Sergio Di Stefano, calda e leggendaria voce italiana del «Dr. House». Alla faccia del razionalismo scientifico, si presenta all’appuntamento con tre cornetti anti-jella. Uno classico, rosso, appeso al collo; un altro minuscolo, da passeggio, attaccato al braccialetto; l’ultimo, ultra-ricurvo e trendy, che ballonzola dalla cintura. Avesse con sé anche due pacchetti di sale grosso, parrebbe il cugino del mago Do Nascimento. «Guardi che la jella colpisce. Becca eccome, e bisogna difendersi» dice. «C’è parecchia gente che mi vuole male. Persone invidiose. Questo cornetto alla cintura me l’hanno scalfito, a furia di tentare di colpirmi». La prima, grande sorpresa è che la voce di House detesta i medici. «Ci vado, come tutti, ma l’indispensabile. Un amico medico mi disse: “Sandro, non ammalarti: se non ti ammazza la malattia, ti ammazza il medico”. E io sto alla larga. Medicine? Prendo un po’ di Optalidon, ogni tanto, per il mal di testa. Anche in tv: pronuncio i nomi di malattie complicatissime, ma non ci capisco quasi niente, è solo mestiere. E preferisco così: spesso sono cose terrificanti e - pare - verissime».
Single incallito, è convinto che il suo personaggio finirà prima o poi a letto con la dottoressa Cuddy. E dice di non trattare i suoi colleghi come House fa con quelli dello staff. «Non credo che se vivesse in Italia House lavorerebbe per la sanità pubblica. Forse metà e metà: ha bisogno di guadagnare. Però lei se lo immagina in un ospedale italiano? Con quel carattere non potrebbe neppure fare il consulente a “Elisir”. Lì ci vuole esibizionismo e pazienza».

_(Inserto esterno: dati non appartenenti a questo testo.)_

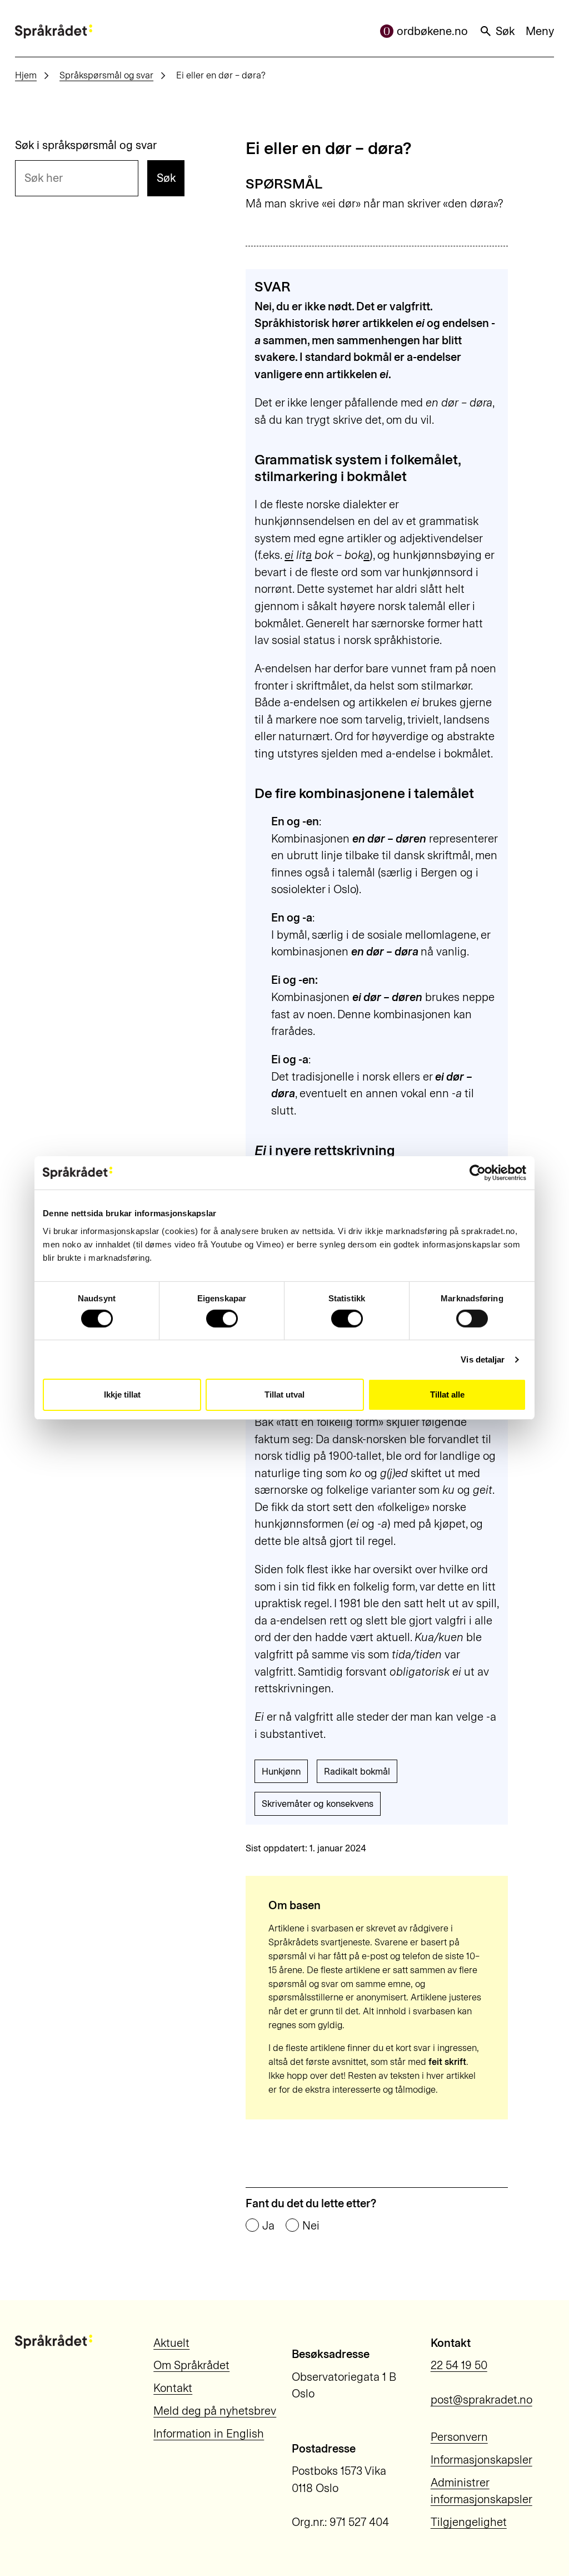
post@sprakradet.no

Doppiatore tra i più rappresentitivi della sua generazione («Il più rappresentativo, detto con immodestia. Lo scriva, sono il più bravo. Scherzo, ma mica tanto»), Di Stefano è un mite. Ma infila il suo mitico guanto di lattice quando si tratta di telefonare ai direttori di rete. «Se su Canale 5 vedo in onda serie ed episodi del «Dr. House» in ordine semi-casuale, mi viene la rabbia!» dice. «Penso: poveri spettatori, che confusione! Ma che ci posso fare? Ho anche alzato la cornetta per chiamare qualche dirigente, ma niente: in tv conta solo il profitto». Quanto tempo serve per preparare un episodio? «Neppure un secondo: arriviamo in sala, c’è un leggìo, e facciamo al volo, in sequenza, gli “anelli”: pezzi da un minuto, 40 secondi, con in genere due battute e due risposte. Ci pagano a righe lette e gli spot sono a parte. È facile. Noi doppiatori siamo molto fortunati e sopravvalutati. Siamo solo un tramite fra l’autore e il pubblico, niente di più. Riempiamo una faccia vuota. Il segreto per lavorare bene sono gli occhi. Bisogna guardare quelli più che le labbra, e saper cogliere l’intenzione. House non è il mio capolavoro: fu “Mephisto”, nell’81, la voce di Klaus Maria Brandauer. E poi Jeff Bridges ne “Il grande Lebowski”. In tv, la serie “Hunter”». E poi il cattivo per antonomasia: John Malkovich. «Mi piace fare quello che non sono. Essendo buono di natura - purtroppo - dare voce ai cattivi mi scatena l’adrenalina».
Un ricordo di Sergio Di Stefano, morto a 71 anni per un infarto.
Lo incontrai nel giugno 2008 per TV SORRISI E CANZONI.